12 March 2019

Procedural Chunk-Based Universe Part 5: Deterministic Pseudorandom Worley Voronoi Implementation with Cellular Spatial Partitioning for Computational Optimization, a.k.a. geeky math stuff

As I've mentioned here and there in the saga of my procedural universe thingy, I made noteworthy use of phrases such as "Worley noise" and "cell noise" and the word "Voronoi," and I noted my intent to disambiguate and demystify them.

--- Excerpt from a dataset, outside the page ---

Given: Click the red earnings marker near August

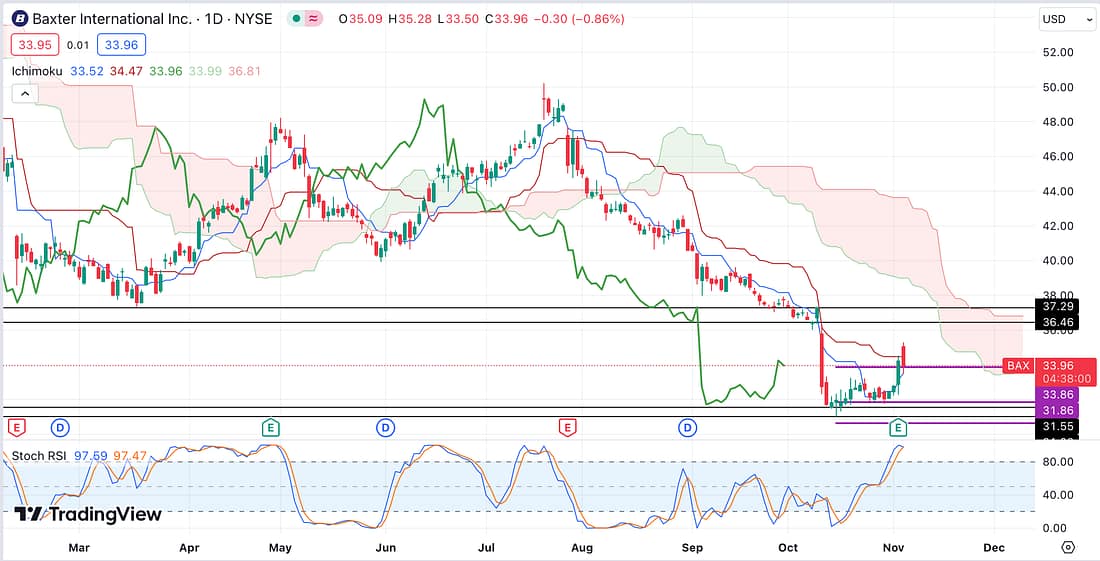Looking at the screenshot, I should tap(567, 428).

To start, and to explain what led me to look into them: I wanted to create a starfield, but with some important characteristics. First, it had to be pseudorandom, i.e. appear random but in fact be deterministic: any given input, such as a random seed, would produce exactly the same output; the upshot of this would be that I could spot an area of interest, leave it to voyage vast distances, and upon return find the same area of interest right where and how I had left it, turning a pseudorandom smattering of features into what in my experience, as a player, was a massive persistent universe. Second, in order to have areas of interest at all, it had to have local structure, which a truly random distribution hardly has at all, let alone to a stimulating degree.
The result was that I had to do some research into the field of pseudorandom noise. This page proved useful by providing a number of reference images of the basic results of various noise generation methods, including the popular Perlin noise and its variations as well as Worley noise and strategies such as "texture bombing." I could not only easily compare these against the result I wanted but compare them against the results my code was producing to see whether I was doing something wrong (or at least different from what I thought I was doing). I ended up settling on this:
The page describes it as "Worley Voronoi f2-f1, Euclidean distance metric." Decoded into more digestible terms, it means the following:
  • Worley's algorithm was used.
  • The result resembles a Voronoi diagram.
  • The terms used in the algorithm were "f1" and "f2," and the result value was based on the difference between f2 and f1 (more below).
  • Distances used in the algorithm were computed as Euclidean distances, i.e. "real" geometric distances in a straight line as calculated using the Pythagorean Theorem.
To start implementing this, first one needs to understand the foundations of Voronoi diagrams. A fun Voronoi diagram generator exists here and illustrates the important concepts interactively, producing images like this one:
Random "seed" points are arranged in space (the black dots). Each point has a colored cell in the diagram all to itself, which represents all positions in space that are closer to that seed point than to any other.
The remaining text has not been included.